Share the finetuned model to the world

LifeIsStrange commented 1 year ago

Hi @vdobrovolskii friendly ping :) Thank you for this excellent project, which I would like to use. Unfortunately if I understand correctly the pre trained model you link to download is insufficient and manual training is necessary even for doing prediction on random text. If so then please it would be so kind to make the finetuned model available to download! You just have to train once (and probably already have the finetuned model) and to upload it on Google drive/torrent/Dropbox or any free cloud service.

My hardware hasn't enough ram to do the training :/

vdobrovolskii commented 1 year ago

Hi! Could you please elaborate on what the difference should be between the model that is already available for downloading and the one that you would like to have?
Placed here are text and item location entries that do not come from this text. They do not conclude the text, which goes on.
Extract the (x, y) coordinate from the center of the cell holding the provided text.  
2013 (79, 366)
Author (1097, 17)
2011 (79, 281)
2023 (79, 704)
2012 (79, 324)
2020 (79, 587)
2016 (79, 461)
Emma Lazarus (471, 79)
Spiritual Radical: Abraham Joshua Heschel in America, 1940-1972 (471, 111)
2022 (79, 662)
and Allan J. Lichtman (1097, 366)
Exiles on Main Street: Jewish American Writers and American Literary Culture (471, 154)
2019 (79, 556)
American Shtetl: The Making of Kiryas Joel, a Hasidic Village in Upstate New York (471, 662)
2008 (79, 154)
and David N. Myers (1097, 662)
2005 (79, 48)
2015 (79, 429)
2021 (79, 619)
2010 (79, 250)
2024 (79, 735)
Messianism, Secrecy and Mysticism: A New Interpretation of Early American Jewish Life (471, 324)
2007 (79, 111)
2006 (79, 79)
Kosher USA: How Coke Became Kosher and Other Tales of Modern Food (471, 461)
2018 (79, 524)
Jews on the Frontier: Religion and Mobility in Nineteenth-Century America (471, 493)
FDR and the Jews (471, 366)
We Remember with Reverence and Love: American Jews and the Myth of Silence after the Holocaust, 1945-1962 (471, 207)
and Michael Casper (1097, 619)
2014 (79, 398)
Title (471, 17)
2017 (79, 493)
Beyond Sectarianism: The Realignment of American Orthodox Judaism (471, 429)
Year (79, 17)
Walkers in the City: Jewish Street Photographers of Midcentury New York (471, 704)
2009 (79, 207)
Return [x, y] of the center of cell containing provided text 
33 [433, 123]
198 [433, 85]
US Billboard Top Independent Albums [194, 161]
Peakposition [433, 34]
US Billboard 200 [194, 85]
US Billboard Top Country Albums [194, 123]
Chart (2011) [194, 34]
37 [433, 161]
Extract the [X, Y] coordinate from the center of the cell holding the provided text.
LifeIsStrange commented 1 year ago

Hi :) I just want to be able to predit AKA use the fine tuned model on new text from the web If I run

python predict.py roberta sample_input.jsonlines output.jsonlines

it error: FileNotFoundError: [Errno 2] No such file or directory: 'data/english_train_head.jsonlines'

Therefore for some unknown reason the pretrained (fine tuned?) model needs me to run the preparation step I tried to download the dataset like you said here https://catalog.ldc.upenn.edu/LDC2013T19 And I created an account, loged in but I can't find the download button lol All I see is There is no clickable link, unless I'm blind :) there doesn't seem to be a way to download, is the webpage broken?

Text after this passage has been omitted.